Le coup de tabac a concerné l’ensemble des grandes banques européennes, BNP Paribas et Société Générale chutant de plus de 10 %. Une réaction épidermique à la crise traversée par Credit Suisse, qui s’est effondré de près de 25 % le même jour, après des déclarations jugées inquiétantes de son premier actionnaire.

« La réaction des marchés est totalement illégitime », s’agace un observateur au sein d’une banque européenne. Il n’empêche : à tort ou à raison, les marchés croient percevoir de possibles mécanismes de transmission.
« Un peu inquiétant »
C’est un peu inquiétant, Credit Suisse est une importante institution.
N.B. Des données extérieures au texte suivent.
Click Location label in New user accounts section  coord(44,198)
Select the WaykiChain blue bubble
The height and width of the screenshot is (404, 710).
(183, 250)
Si ses difficultés sont connues de longue date, le marché interbancaire reste actif. Autant SVB [la banque californienne qui a fait faillite la semaine dernière, NDLR] était assez isolée, autant Credit Suisse est interconnecté. En matière de risque de contagion, on ne peut pas imaginer qu’aucun lien n’existe avec le reste du système bancaire », souligne un banquier d’affaires.
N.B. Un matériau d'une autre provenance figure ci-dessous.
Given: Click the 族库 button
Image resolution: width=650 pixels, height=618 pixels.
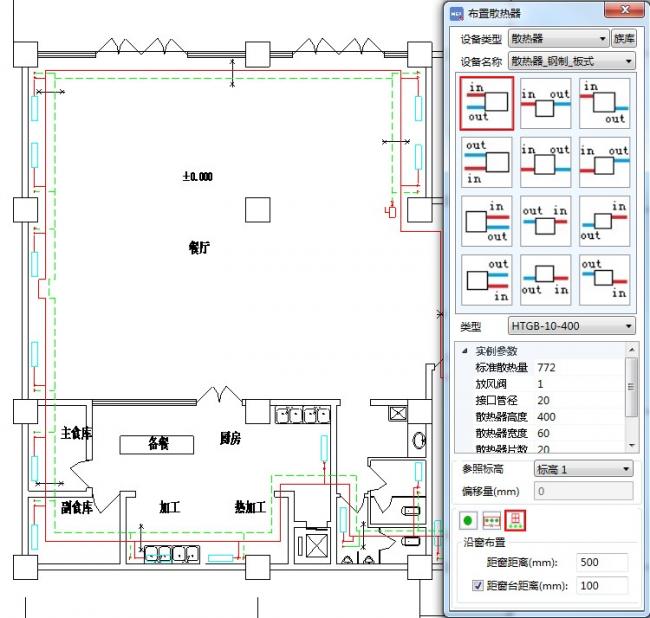Looking at the screenshot, I should tap(624, 39).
Jérôme Legras, directeur de la recherche chez Axiom AI, se veut plus rassurant. « Les expositions sont quand même très limitées, et tout cela est couvert. Les banques ne se prêtent pas beaucoup d’argent entre elles, et les métiers ne se recoupent pas non plus… il n’y a pas tant d’expositions croisées que cela. »
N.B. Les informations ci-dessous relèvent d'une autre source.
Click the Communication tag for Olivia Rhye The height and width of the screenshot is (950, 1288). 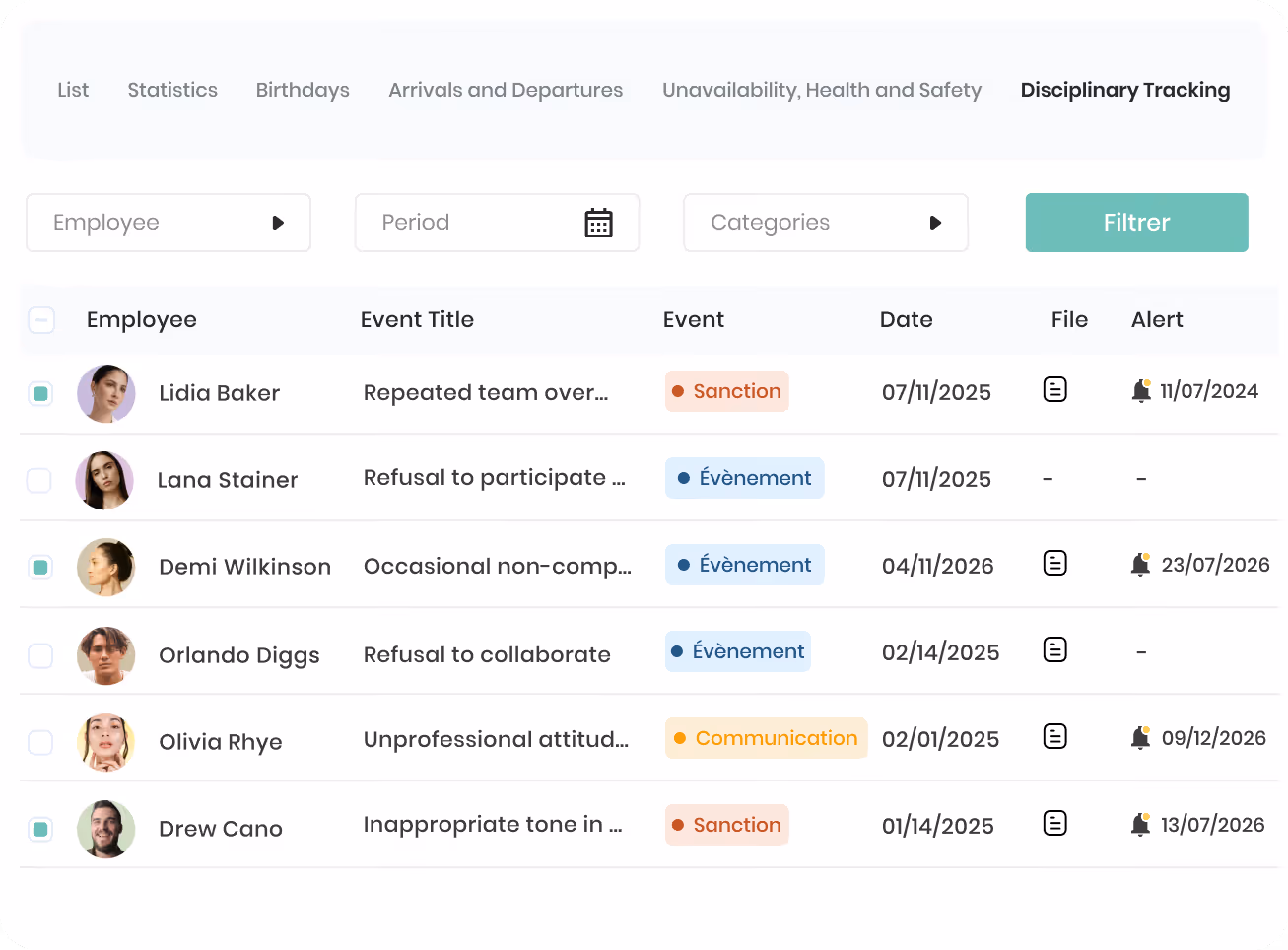pos(766,738)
Les craintes sont aussi de nature psychologique : les voyants rouges s’allument depuis une semaine pour la finance, au départ sur un problème très localisé (SVB), mais la menace se situe à présent aux frontières de l’Union européenne et est d’une tout autre dimension.
Le secteur bancaire reste solide
Impressionnante, la chute des cours n’est pourtant pas en soi le signe que la solidité des banques est en cause. La plupart des grands établissements européens de la finance ont signé une année 2022 à des niveaux record.
Mais la situation reste anxiogène, et les pouvoirs publics doivent monter au créneau, à l’image du ministre de l’Economie Bruno Le Maire, pour souligner cette « solidité » du secteur bancaire. Ce qui est évidemment périlleux. Les établissements eux-mêmes se montrent discrets, craignant d’alimenter le feu par des paroles, mêmes rassurantes.
Les établissements du Vieux Continent restent par ailleurs en bonne position sur le front de la liquidité. A la différence de SVB, qui a subi une fuite massive de dépôts vendredi dernier , les banques européennes ont diversifié leurs risques à la fois par les clientèles servies et par les sources de financement (pas uniquement des dépôts bancaires, mais aussi des emprunts sur les marchés ou auprès de la BCE…). Cela constitue une protection, si d’aventure les déposants se retiraient massivement.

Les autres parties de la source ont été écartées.